If the result of the call is to set up an appointment, the phone call is not billable. It’s embedded into the visit that’s coming up. It’s also embedded, though, into a visit in the previous seven days. So what I’m trying to highlight here is that these codes are viable. So But are they reasonable for what we often do?
In theory, in order for this to be billable, it would have to be a phone call in a patient you haven’t seen in the previous seven days, and the result of the call doesn’t result in the patient coming in for a visit. And I think we all can suspect that’s a pretty weird circumstance. So I’m gonna say, is it possible?
Sure. Is it typical or something that is likely? Probably not. So keep in mind, a lot of times when things update, people get all excited. By example, when I went over with you the diagnosis codes. I think there were some important codes, because it was disk, but was it earth shattering, changing something you use every day?

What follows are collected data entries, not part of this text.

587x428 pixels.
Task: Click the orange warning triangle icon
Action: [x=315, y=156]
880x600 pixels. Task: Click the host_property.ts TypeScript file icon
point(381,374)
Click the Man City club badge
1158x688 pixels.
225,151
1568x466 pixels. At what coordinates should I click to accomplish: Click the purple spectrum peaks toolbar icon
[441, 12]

So always be careful when someone says, you better buy a new code manual. Slow down. That’s why we do a program like this to go, yeah, there’s some new codes, but is there something that we’re using? And again, just telephone only. Okay. And again, these now go with established patient or new patient. But again, if it results in a visit, not going to happen.
The other new code though, is technology communication. And this is where patients contact you via the portal of your system. The difficulty here is, when you do this, does it fit? The system I have, because this is not a brief communication through email. It’s what’s often referred to as a virtual check in where you have an electronic health record system that the patient has a login.

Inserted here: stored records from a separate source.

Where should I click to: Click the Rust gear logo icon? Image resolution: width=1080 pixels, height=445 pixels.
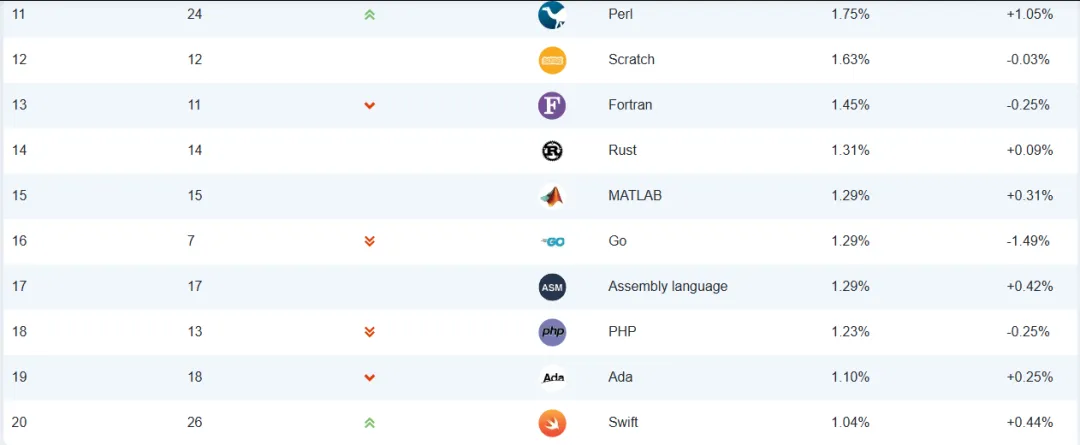552,151
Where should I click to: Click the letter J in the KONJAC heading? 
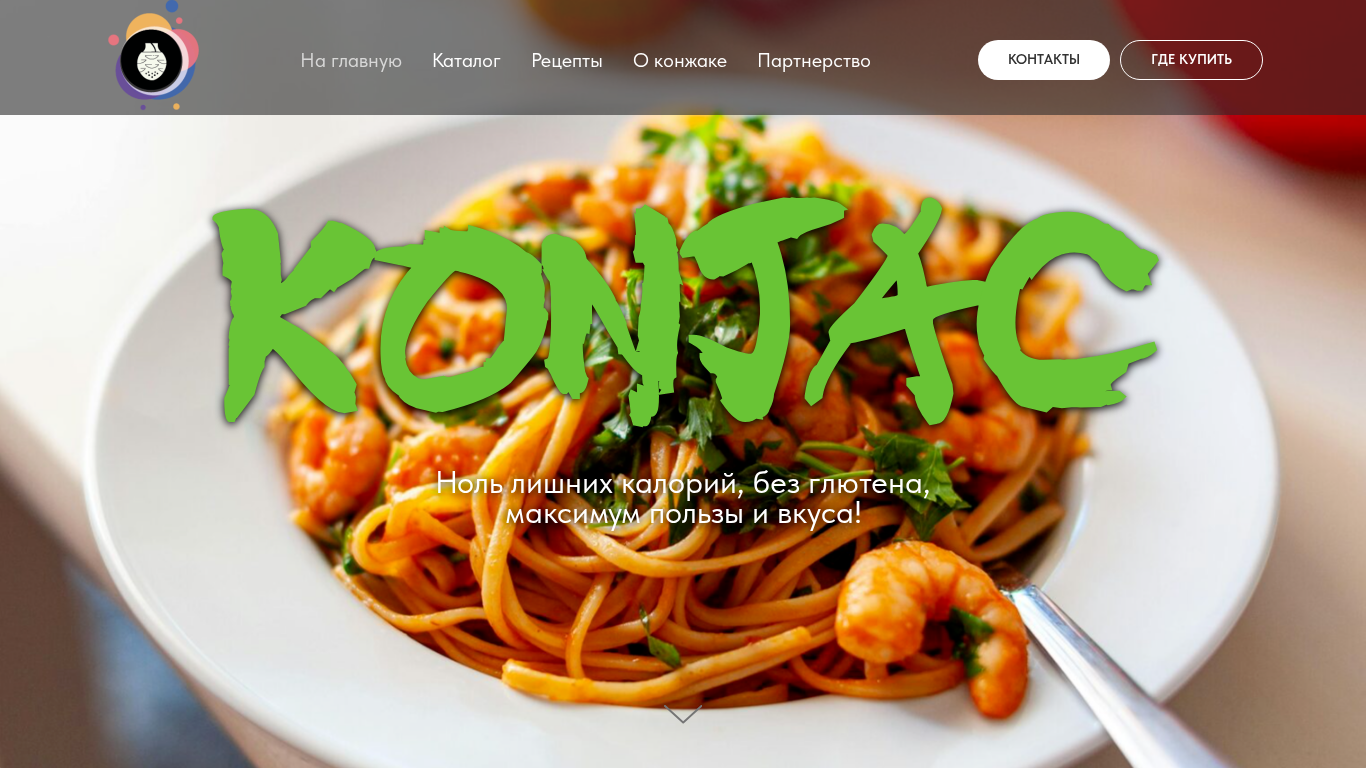[x=755, y=312]
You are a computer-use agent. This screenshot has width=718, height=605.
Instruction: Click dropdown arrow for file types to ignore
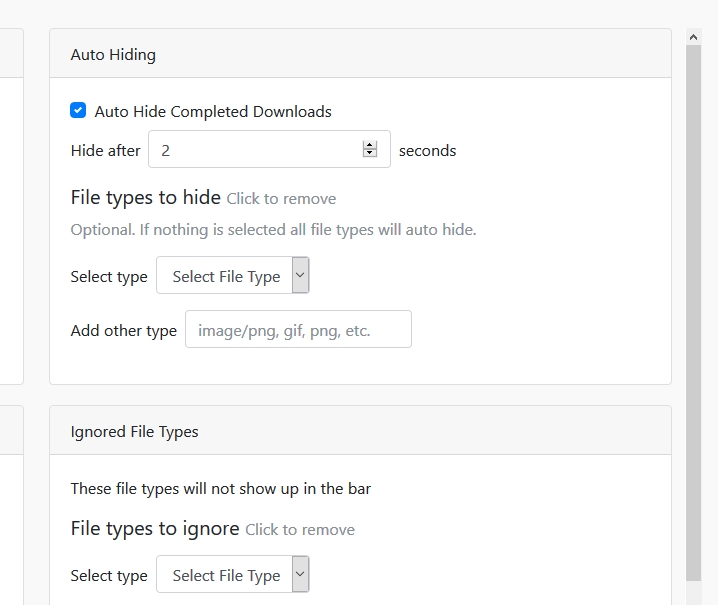(x=301, y=575)
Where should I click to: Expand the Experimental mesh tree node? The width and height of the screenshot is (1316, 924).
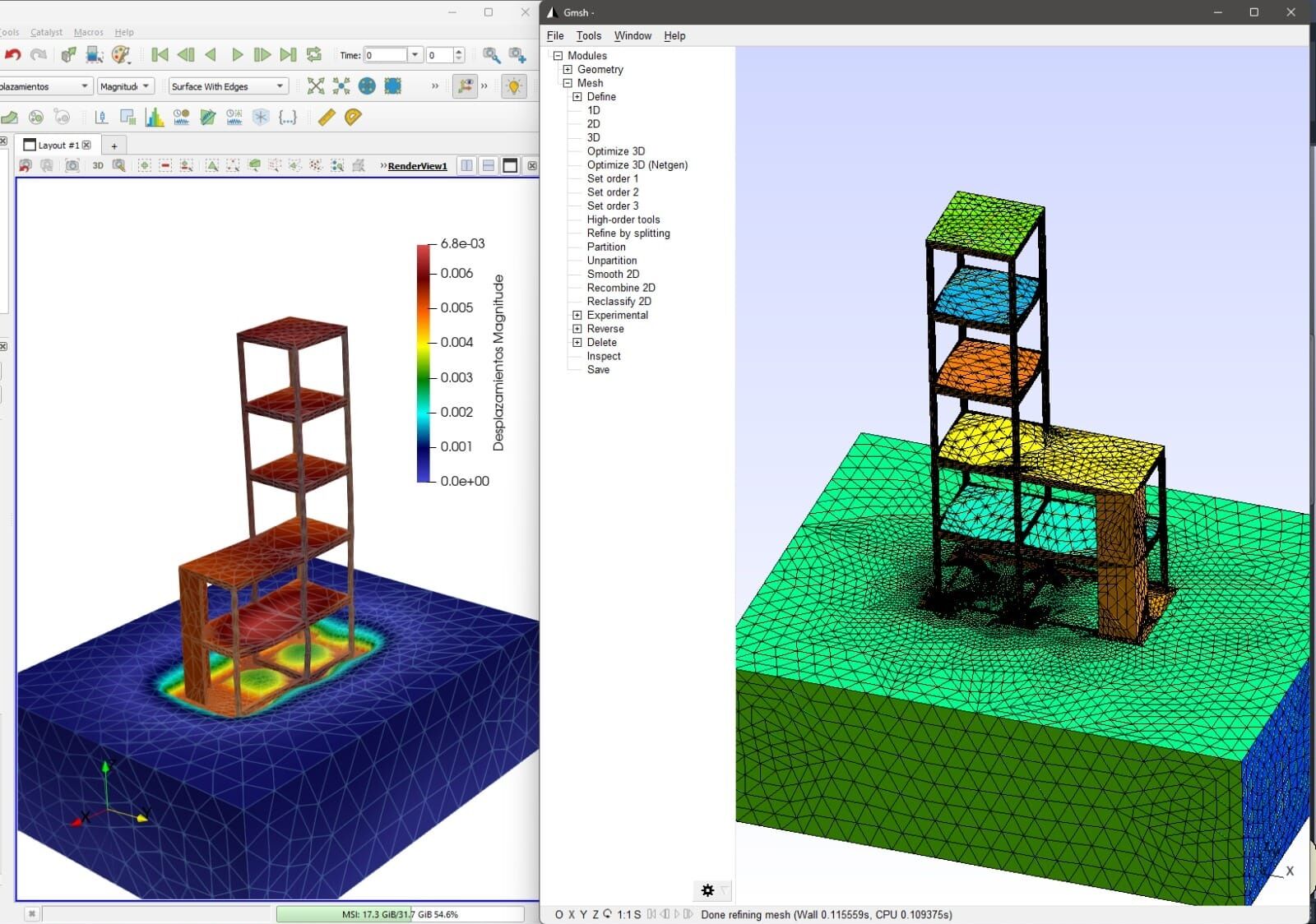coord(577,316)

When they log in, they can then communicate with you or the doctor communicates back. That’s what this is for. I don’t see that happening in our places. What are they checking to do? What this is probably intended for, Bess, is a check in for a person that checks their blood pressure daily. Or check their blood sugar to report to the doctor where they’re at in the doctor reviews and makes a decision about medication.

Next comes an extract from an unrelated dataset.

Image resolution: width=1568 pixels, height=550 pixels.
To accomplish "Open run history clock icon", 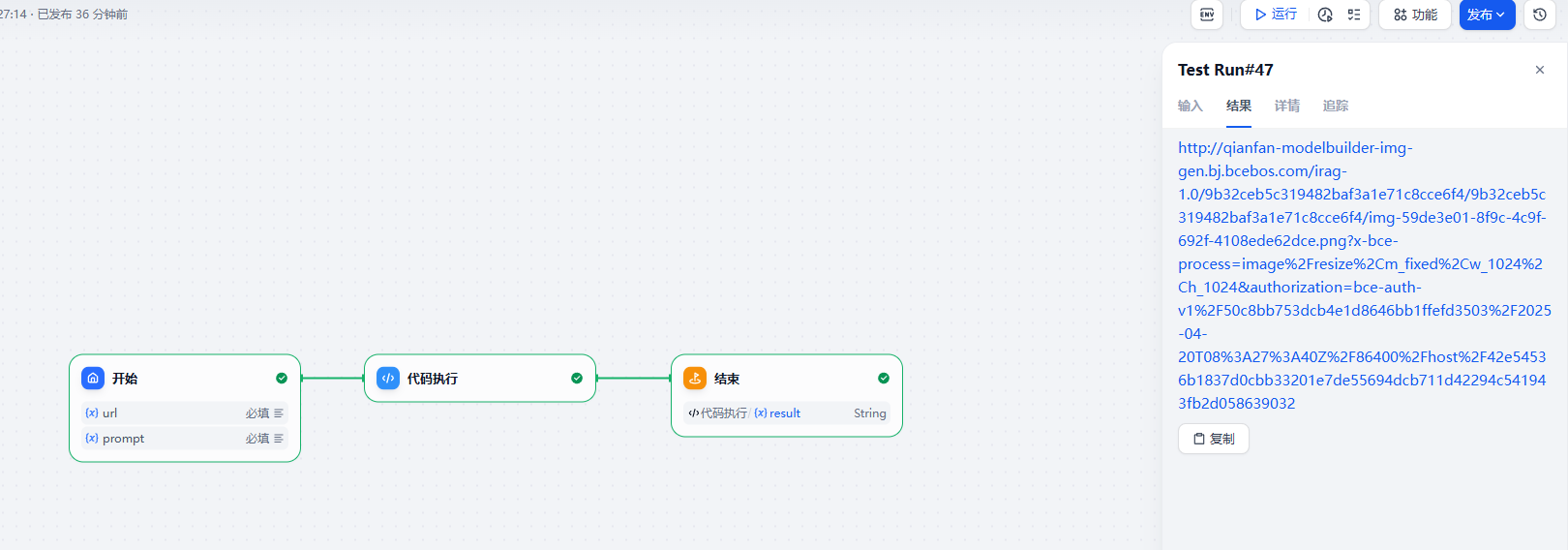I will pyautogui.click(x=1325, y=15).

For us, I don’t think common. I bring this up to make sure that you’re going to hear, I heard there’s new codes and oh, we’re going to Yes, there’s new codes. Might you use them? Maybe, but understand their use and where they’re going to be. Here’s the real truth. Where is chiropractic the most effective?
Getting hands on a patient. Now, I do think the audio video one may have more room. I don’t think the phone calls do too much because the result of the phone calls almost always lets you get in for a visit. Bottom line is, continue to do what you’ve always done. Do good care of your patients. Remember, you’re important to a lot of people.
Okay, I get that, and it’s good to be important, but it’s more important to be good, and that good comes through how you treat someone, and that treatment almost is always hands on. As always, I’m going to say to all of you, thank you for being with us. I hope this was some information that keeps you updated on what’s going on.
I’m so happy you were with us today, everyone. I hope that you see how these codes can fit you, and that where you’re going to start to understand where to use them, how to best use them, but also, understanding that we’re going to have more for you that’s coming up for the new year. Next month we’re going to do some RVUs to understand the values of these as well and until then be well but always get out there and be the best doctor you can.